[[ Dataset records open ]]
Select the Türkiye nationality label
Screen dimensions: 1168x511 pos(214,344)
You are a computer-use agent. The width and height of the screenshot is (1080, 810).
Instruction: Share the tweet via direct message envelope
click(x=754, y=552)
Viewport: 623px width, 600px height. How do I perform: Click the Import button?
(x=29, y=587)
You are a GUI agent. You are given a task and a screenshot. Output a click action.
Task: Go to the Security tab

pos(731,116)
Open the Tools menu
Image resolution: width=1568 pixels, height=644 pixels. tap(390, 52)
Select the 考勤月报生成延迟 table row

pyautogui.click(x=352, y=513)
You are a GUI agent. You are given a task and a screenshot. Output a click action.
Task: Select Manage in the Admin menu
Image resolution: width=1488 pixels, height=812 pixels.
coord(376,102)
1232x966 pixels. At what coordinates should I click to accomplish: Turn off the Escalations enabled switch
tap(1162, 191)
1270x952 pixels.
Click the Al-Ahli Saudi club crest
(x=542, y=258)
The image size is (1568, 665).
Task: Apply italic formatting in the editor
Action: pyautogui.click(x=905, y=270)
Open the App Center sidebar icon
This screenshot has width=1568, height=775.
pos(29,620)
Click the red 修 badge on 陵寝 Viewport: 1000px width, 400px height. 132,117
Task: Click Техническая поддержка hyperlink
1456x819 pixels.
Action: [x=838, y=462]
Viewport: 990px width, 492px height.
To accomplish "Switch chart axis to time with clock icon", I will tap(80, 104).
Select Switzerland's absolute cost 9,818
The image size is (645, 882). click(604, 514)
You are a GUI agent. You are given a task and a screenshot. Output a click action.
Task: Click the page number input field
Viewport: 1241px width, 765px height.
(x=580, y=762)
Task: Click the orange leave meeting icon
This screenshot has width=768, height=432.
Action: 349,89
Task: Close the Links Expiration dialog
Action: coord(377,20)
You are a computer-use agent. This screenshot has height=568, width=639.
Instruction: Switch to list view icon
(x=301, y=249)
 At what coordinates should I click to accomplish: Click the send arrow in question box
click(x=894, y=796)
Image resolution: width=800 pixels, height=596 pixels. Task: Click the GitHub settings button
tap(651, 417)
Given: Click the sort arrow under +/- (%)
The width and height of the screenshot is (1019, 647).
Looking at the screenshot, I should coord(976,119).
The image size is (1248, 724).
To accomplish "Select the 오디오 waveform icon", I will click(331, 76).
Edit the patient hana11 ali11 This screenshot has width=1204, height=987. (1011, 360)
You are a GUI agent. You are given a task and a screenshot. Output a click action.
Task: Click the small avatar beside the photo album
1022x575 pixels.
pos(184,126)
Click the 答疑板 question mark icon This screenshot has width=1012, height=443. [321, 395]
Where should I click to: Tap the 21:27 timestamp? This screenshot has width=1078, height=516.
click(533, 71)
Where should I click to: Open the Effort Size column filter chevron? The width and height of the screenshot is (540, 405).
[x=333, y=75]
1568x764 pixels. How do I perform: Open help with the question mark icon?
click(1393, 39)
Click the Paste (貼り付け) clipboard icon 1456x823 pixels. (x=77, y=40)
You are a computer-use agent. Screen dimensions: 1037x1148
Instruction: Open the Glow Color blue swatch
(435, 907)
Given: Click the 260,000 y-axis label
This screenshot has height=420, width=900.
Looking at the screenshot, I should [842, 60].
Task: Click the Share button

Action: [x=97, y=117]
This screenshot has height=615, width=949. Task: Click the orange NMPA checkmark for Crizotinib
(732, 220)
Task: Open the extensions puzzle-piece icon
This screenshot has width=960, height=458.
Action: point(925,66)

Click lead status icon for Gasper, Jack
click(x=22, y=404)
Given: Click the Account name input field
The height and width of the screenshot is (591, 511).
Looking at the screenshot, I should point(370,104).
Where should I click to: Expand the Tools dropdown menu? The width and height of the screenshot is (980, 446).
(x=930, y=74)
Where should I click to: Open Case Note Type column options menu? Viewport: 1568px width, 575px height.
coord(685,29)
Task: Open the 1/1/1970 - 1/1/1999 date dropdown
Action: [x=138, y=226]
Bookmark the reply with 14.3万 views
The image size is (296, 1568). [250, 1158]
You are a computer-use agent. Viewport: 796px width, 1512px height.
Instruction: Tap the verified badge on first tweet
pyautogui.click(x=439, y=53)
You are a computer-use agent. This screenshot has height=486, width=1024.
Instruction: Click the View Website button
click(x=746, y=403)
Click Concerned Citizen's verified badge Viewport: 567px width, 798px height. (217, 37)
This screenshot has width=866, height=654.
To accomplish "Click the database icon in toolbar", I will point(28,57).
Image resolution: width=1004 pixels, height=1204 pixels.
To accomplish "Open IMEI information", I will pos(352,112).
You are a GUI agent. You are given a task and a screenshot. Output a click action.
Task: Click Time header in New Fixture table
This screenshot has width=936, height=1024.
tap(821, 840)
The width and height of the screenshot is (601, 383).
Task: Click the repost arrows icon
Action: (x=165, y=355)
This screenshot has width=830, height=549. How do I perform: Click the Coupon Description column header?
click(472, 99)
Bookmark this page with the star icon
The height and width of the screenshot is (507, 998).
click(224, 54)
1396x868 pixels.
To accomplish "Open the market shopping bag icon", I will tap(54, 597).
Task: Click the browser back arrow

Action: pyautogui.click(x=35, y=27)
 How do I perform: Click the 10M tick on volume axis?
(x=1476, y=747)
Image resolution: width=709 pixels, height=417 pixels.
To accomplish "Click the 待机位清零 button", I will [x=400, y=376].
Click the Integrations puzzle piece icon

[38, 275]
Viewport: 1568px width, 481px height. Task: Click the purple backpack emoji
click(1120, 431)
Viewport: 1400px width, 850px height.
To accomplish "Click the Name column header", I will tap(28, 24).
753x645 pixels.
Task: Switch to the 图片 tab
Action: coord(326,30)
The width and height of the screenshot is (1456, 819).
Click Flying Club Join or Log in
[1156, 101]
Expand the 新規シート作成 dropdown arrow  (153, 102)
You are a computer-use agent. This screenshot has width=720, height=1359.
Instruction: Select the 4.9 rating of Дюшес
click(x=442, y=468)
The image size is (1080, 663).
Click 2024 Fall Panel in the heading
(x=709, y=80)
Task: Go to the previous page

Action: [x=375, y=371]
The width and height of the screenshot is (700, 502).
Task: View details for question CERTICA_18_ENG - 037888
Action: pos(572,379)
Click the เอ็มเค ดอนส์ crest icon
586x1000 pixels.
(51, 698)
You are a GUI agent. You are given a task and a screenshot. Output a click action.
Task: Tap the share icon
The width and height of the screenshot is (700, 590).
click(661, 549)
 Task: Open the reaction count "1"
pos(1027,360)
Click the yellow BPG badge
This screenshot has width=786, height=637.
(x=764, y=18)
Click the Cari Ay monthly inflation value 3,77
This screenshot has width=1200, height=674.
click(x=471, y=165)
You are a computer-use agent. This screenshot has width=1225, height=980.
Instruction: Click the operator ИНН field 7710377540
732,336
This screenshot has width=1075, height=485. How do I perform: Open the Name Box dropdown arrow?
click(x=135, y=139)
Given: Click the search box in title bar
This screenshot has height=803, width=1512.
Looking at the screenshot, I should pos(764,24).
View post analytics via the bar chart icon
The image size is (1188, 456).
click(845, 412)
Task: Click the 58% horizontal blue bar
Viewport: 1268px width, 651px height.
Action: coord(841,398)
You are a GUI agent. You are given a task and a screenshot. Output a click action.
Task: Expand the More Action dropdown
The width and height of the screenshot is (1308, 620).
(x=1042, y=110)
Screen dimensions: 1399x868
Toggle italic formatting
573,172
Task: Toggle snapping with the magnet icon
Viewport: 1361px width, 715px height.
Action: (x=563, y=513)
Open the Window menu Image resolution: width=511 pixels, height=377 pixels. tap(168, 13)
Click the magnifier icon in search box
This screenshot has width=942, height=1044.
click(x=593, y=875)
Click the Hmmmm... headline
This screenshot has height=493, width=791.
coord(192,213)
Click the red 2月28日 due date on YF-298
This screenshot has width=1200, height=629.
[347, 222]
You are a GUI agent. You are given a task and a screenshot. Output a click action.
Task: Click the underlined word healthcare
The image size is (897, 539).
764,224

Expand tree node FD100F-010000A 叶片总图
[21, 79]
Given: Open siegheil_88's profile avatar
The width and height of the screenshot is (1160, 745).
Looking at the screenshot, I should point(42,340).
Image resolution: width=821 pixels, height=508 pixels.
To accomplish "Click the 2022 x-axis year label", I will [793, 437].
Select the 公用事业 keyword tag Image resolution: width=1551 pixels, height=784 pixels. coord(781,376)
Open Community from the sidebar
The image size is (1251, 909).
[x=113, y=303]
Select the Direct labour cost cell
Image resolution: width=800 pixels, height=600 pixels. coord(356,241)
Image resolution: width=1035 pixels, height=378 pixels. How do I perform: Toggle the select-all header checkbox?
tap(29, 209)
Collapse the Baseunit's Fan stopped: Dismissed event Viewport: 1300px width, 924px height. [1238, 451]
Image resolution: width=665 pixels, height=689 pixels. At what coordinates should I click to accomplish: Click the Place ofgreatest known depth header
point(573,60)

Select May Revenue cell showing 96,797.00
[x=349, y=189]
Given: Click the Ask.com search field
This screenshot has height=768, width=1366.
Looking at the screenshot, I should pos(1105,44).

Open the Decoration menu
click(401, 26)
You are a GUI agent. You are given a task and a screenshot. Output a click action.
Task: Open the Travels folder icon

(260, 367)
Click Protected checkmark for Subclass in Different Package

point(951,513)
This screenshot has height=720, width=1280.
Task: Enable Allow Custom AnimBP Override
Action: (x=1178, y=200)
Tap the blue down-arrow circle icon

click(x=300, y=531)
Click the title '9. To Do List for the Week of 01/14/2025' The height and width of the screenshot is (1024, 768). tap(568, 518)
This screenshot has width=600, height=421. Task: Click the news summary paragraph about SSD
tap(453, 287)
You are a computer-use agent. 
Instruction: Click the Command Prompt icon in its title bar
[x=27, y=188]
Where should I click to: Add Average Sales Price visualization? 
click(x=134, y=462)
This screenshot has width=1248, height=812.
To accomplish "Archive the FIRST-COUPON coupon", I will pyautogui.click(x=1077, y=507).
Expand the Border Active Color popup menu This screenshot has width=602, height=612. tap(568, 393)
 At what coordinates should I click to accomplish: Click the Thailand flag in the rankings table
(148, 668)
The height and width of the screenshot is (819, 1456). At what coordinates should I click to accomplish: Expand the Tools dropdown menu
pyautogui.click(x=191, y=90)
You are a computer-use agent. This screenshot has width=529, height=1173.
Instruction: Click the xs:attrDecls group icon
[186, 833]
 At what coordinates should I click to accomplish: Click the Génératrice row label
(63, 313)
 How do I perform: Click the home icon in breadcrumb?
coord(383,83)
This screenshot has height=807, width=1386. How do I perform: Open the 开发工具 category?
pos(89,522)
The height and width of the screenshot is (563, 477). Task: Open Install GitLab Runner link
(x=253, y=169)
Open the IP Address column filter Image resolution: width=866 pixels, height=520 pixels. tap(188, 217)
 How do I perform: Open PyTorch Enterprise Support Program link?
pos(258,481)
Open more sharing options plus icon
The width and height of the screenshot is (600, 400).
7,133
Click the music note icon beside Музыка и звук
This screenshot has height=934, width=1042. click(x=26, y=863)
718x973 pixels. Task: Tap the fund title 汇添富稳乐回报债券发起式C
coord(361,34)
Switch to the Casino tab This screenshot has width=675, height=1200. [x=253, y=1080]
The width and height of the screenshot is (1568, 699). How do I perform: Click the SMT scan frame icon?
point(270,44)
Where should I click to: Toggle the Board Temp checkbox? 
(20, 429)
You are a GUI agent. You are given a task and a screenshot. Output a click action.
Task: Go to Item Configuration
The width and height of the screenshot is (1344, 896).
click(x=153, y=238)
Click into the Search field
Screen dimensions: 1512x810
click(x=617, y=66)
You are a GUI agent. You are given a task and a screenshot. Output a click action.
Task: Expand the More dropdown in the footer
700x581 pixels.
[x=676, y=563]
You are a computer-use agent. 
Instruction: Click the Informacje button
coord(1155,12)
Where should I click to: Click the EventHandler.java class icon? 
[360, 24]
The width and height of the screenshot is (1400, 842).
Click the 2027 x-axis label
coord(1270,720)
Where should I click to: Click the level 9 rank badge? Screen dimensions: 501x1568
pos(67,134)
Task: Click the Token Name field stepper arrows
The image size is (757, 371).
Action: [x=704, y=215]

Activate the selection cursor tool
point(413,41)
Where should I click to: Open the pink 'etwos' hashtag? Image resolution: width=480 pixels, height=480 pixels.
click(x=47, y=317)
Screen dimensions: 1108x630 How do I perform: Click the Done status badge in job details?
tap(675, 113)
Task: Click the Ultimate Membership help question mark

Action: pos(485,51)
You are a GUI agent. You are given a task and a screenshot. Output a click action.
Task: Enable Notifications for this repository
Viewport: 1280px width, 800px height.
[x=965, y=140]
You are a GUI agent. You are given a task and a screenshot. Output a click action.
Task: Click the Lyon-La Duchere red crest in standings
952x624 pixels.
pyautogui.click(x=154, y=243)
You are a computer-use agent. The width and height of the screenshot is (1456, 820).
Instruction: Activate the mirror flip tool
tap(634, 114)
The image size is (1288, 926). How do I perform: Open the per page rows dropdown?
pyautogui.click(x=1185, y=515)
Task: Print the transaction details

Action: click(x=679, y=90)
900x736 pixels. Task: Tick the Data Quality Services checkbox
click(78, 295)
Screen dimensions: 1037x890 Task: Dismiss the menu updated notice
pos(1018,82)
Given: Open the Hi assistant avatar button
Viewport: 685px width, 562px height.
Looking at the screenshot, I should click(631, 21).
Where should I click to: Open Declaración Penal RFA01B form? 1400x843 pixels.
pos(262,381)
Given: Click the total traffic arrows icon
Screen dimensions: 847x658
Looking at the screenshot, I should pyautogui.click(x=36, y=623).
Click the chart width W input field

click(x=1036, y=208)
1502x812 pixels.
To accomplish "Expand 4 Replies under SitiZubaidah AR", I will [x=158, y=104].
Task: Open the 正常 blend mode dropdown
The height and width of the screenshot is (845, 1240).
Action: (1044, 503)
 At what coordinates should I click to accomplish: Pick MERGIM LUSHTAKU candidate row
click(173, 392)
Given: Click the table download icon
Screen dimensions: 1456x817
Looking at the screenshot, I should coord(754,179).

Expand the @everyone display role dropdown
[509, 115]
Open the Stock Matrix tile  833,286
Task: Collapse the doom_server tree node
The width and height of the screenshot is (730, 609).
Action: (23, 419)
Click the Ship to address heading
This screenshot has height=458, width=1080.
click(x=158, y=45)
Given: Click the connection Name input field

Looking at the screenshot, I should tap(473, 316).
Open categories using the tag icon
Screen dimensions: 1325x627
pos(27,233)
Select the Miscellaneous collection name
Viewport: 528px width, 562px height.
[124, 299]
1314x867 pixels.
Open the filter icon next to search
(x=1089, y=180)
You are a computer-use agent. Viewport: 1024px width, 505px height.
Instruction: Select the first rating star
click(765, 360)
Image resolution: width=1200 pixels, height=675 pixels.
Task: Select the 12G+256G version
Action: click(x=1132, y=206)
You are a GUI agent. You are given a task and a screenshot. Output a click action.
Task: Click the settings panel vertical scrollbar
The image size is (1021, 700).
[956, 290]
[[ Dataset records closed ]]
_Instructions for the task_
Starting at the first line of the data above, retype each line exactly until you reach the line containing "1270x952 pixels.", and include that line too.

_The completed task_
Select the Türkiye nationality label
Screen dimensions: 1168x511 pos(214,344)
You are a computer-use agent. The width and height of the screenshot is (1080, 810).
Instruction: Share the tweet via direct message envelope
click(x=754, y=552)
Viewport: 623px width, 600px height. How do I perform: Click the Import button?
(x=29, y=587)
You are a GUI agent. You are given a task and a screenshot. Output a click action.
Task: Go to the Security tab

pos(731,116)
Open the Tools menu
Image resolution: width=1568 pixels, height=644 pixels. tap(390, 52)
Select the 考勤月报生成延迟 table row

pyautogui.click(x=352, y=513)
You are a GUI agent. You are given a task and a screenshot. Output a click action.
Task: Select Manage in the Admin menu
Image resolution: width=1488 pixels, height=812 pixels.
coord(376,102)
1232x966 pixels. At what coordinates should I click to accomplish: Turn off the Escalations enabled switch
tap(1162, 191)
1270x952 pixels.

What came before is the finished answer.